**Texte extrait:**

Jeunesse et réassignation[modifier | modifier le code]

La mère de Dillon meurt de sepsis dix jours après l'accouchement. Dillon est assigné au genre féminin à la naissance et est prénommé Laura. Il est élevé avec son grand frère Bobby par ses deux tantes dans la ville de Folkestone dans le Kent en Angleterre. Il fait ses études à l'université d'Oxford, où il est président de la société nautique féminine et remporte le prix intitulé University Sporting Blue Award pour l'aviron. Après son diplôme, il débute dans un laboratoire de recherches à Bristol[1].

Dillon préfère de longue date porter des vêtements masculins et ne se sent pas véritablement une femme. En 1939, il sollicite un traitement auprès du docteur George Foss, qui expérimente alors la testostérone pour traiter les saignements menstruels excessifs. Les effets masculinisants de l'hormone sont alors très peu compris. Foss procure à Dillon des pilules de testostérone mais insiste pour qu'il suive au préalable un traitement avec un psychiatre. Il lui parle de son désir d'être un homme, et bientôt l'histoire est connue dans toute la ville. Dillon s'enfuit à Bristol et se fait engager dans un garage. Bientôt la prise d'hormones lui permet de passer pour un homme cisgenre, et le responsable du garage demande à ses employés d'employer le pronom masculin il pour le désigner, afin d'éviter la confusion parmi sa clientèle. Dillon est promu et devient conducteur de dépanneuse. Durant le blitz, Dillon est chargé de la veille anti-incendies[2].

Dillon souffre d'hypoglycémie et se blesse deux fois à la tête lors de chutes liées à des évanouissements dus à la baisse du taux de sucre dans son sang. Alors qu'il est à l’infirmerie royale pour récupérer à la suite de la seconde de ces attaques, il attire l'attention de l'une des rares personnes pratiquant la chirurgie plastique. Le chirurgien en question pratique une double mastectomie (en 1942[3]), et procure à Dillon un certificat médical l'autorisant à changer son acte de naissance. Il le met également en relation avec le chirurgien pionnier de la chirurgie plastique, Harold Gillies[4].

**Énoncé A:** Dans le texte sur Dillon, reprenez le passage qui s'ouvre sur les mots contenant "Jeunesse et réassignation[modifier" et se ferme sur "recherches à Bristol[1].", en substituant "Douvres" à "Folkestone".
**Énoncé B:**
D'après le texte sur Dillon :
(i) De quoi meurt la mère de Dillon ?
(ii) En quelle année Dillon sollicite-t-il un traitement auprès du docteur George Foss ?
(iii) Quel poste Dillon occupe-t-il après sa promotion au garage ?
**Énoncé C:**
Ces affirmations concordent-elles avec le texte sur Dillon ? Répondez par oui ou non en citant les mots décisifs.
(i) Dillon a été élevé par ses deux tantes.
(ii) En 1939, les effets masculinisants de la testostérone étaient bien compris.
(iii) Dillon s'est blessé trois fois à la tête.

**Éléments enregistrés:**
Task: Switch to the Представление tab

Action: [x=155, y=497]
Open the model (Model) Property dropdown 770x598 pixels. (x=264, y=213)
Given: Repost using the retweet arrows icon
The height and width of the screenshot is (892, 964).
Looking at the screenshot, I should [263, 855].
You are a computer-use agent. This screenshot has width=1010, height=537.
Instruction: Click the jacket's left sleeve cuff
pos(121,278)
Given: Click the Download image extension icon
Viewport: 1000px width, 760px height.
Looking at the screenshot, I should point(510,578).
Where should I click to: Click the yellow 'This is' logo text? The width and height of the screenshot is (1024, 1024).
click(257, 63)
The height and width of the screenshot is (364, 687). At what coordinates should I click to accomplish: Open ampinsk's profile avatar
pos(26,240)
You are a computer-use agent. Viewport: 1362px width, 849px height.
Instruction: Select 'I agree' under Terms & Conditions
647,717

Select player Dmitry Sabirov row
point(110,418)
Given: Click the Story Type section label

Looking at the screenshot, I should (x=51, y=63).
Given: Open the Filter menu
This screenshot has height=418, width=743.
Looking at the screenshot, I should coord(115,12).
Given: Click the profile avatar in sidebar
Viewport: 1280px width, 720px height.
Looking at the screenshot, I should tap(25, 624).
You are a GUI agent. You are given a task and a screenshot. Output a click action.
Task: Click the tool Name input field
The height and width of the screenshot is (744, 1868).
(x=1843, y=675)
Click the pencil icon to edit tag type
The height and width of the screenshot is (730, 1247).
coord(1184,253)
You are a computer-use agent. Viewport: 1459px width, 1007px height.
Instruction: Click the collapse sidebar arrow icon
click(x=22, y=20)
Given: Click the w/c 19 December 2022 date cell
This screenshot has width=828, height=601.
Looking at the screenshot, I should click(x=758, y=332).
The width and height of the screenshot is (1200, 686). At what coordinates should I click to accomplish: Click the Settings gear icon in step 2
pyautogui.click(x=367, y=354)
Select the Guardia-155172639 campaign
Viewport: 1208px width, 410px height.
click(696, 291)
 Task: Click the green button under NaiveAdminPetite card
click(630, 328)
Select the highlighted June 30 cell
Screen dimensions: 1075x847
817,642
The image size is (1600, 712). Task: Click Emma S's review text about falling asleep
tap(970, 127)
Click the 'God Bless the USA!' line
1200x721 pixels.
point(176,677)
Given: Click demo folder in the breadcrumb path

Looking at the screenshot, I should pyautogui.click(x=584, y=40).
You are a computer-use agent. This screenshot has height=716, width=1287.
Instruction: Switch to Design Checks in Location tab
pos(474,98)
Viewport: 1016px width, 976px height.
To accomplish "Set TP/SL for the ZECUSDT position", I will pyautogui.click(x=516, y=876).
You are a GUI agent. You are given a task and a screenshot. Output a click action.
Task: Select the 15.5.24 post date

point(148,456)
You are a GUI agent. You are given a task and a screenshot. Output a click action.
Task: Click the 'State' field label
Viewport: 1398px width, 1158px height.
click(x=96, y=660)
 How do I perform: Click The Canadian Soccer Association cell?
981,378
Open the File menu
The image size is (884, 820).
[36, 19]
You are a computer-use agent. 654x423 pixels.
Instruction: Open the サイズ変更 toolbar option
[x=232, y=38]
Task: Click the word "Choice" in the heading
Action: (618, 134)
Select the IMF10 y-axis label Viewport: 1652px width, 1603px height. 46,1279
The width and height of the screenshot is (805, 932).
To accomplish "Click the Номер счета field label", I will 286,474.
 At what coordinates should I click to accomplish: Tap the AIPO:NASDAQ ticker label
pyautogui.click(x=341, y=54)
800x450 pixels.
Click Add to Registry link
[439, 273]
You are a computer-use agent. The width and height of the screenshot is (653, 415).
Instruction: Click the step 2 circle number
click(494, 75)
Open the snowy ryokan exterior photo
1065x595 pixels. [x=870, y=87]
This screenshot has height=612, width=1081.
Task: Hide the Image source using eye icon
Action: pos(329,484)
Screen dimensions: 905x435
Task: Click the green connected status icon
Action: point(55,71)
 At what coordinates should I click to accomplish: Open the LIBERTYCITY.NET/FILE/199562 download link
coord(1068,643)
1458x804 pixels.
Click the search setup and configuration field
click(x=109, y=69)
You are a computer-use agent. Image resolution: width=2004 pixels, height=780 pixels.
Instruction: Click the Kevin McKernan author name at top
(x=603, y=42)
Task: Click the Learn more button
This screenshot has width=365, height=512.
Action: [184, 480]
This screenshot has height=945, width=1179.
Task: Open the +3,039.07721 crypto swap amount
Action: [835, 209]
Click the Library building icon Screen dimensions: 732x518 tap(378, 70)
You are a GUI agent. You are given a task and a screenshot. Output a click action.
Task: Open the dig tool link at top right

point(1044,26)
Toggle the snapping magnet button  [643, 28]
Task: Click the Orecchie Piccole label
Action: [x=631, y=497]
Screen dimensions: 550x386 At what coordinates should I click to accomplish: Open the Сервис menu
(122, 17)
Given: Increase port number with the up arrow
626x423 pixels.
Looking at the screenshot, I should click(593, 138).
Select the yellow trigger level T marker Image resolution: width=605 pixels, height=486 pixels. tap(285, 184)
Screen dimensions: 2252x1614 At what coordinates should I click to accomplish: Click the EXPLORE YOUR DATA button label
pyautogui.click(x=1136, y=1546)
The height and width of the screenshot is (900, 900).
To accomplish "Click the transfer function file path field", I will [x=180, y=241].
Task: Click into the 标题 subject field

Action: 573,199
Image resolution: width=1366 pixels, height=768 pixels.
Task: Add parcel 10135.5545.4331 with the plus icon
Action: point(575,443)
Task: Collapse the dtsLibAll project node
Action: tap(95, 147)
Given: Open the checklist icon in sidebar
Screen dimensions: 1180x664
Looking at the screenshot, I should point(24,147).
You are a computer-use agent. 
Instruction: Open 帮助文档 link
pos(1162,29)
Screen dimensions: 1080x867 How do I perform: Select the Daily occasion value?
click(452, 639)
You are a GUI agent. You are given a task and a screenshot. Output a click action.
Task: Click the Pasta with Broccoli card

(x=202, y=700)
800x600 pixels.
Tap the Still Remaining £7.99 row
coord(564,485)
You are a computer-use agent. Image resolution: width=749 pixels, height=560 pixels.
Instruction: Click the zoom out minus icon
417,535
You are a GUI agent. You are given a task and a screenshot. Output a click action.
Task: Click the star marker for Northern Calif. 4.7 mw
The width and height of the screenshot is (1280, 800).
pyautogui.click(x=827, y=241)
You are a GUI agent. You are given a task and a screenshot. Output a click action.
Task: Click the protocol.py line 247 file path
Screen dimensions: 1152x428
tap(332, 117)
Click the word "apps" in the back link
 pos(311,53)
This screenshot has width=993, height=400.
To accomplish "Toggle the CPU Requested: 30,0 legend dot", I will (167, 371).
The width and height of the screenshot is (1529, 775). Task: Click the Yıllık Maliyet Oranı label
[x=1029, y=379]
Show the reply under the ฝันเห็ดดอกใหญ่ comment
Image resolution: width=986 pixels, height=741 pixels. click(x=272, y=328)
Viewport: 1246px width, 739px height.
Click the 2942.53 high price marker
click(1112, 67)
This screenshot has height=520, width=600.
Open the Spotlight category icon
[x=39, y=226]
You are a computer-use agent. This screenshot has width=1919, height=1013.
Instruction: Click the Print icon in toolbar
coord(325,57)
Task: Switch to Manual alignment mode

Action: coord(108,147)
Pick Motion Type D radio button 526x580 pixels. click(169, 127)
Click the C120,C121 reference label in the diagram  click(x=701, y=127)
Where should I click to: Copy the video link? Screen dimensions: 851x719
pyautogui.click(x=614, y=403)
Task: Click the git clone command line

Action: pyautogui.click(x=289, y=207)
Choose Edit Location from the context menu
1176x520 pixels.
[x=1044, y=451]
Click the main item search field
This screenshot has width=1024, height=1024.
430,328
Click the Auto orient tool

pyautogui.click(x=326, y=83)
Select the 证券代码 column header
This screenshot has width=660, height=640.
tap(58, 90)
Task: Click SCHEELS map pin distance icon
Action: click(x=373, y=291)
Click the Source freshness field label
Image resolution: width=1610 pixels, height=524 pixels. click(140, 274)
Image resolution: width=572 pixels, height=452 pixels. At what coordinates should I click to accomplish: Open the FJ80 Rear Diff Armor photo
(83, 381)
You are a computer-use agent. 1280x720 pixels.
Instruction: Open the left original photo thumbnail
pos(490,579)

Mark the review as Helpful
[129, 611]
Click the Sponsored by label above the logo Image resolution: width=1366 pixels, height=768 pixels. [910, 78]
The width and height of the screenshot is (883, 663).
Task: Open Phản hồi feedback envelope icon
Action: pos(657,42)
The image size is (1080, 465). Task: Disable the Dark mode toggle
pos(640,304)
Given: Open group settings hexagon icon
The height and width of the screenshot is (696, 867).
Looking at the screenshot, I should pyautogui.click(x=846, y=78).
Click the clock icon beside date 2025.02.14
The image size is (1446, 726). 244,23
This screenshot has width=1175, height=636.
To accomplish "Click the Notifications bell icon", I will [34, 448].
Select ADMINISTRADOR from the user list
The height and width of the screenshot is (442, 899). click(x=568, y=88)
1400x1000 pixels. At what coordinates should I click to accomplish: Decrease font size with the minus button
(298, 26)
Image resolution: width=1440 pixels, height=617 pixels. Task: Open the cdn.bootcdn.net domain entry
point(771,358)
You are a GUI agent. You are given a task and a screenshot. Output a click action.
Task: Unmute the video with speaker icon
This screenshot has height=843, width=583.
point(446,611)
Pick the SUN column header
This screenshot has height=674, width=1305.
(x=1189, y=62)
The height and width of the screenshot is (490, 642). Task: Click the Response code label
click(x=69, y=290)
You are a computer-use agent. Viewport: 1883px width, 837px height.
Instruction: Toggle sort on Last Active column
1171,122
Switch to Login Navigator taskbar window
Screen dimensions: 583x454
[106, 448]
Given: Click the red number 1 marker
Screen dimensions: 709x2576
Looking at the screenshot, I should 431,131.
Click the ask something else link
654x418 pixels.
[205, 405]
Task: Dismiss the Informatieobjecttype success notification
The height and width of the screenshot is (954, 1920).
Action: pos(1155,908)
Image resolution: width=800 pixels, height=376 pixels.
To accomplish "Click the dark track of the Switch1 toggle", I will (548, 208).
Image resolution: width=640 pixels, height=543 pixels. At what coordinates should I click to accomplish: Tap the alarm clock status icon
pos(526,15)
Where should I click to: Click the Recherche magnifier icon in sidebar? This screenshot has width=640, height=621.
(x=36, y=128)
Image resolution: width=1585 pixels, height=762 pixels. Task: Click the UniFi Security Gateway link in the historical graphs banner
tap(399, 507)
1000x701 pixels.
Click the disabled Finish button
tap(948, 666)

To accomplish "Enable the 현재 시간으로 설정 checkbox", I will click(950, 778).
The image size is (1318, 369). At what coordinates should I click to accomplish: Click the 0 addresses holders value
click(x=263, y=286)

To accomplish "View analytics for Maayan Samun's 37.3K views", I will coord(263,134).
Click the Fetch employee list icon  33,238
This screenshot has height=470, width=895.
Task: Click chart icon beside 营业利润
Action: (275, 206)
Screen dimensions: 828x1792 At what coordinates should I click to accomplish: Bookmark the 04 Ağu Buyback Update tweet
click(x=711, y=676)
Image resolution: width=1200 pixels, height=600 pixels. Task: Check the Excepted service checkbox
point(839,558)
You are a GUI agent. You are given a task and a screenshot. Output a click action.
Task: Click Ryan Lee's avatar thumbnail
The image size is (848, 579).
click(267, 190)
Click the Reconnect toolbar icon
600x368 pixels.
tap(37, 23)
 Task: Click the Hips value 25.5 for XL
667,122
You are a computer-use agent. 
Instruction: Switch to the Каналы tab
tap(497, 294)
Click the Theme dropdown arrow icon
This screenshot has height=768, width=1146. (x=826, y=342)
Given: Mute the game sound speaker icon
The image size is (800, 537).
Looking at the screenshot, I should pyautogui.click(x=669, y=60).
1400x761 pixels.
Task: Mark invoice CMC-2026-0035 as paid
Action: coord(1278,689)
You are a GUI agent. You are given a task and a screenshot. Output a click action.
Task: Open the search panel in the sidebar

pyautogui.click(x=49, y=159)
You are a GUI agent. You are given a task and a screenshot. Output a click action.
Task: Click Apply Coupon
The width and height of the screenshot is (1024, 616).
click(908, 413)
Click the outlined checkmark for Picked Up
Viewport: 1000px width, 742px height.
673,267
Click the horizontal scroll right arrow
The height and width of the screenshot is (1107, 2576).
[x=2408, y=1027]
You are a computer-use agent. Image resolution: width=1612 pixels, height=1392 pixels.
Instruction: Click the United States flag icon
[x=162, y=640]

**Résultat de l'exercice A:**
Jeunesse et réassignation[modifier | modifier le code]

La mère de Dillon meurt de sepsis dix jours après l'accouchement. Dillon est assigné au genre féminin à la naissance et est prénommé Laura. Il est élevé avec son grand frère Bobby par ses deux tantes dans la ville de Douvres dans le Kent en Angleterre. Il fait ses études à l'université d'Oxford, où il est président de la société nautique féminine et remporte le prix intitulé University Sporting Blue Award pour l'aviron. Après son diplôme, il débute dans un laboratoire de recherches à Bristol[1].

**Résultat de l'exercice B:**
(i) De sepsis, dix jours après l'accouchement.
(ii) En 1939.
(iii) Conducteur de dépanneuse.

**Résultat de l'exercice C:**
(i) Oui : « Il est élevé avec son grand frère Bobby par ses deux tantes ».
(ii) Non : « Les effets masculinisants de l'hormone sont alors très peu compris. »
(iii) Non : « se blesse deux fois à la tête ».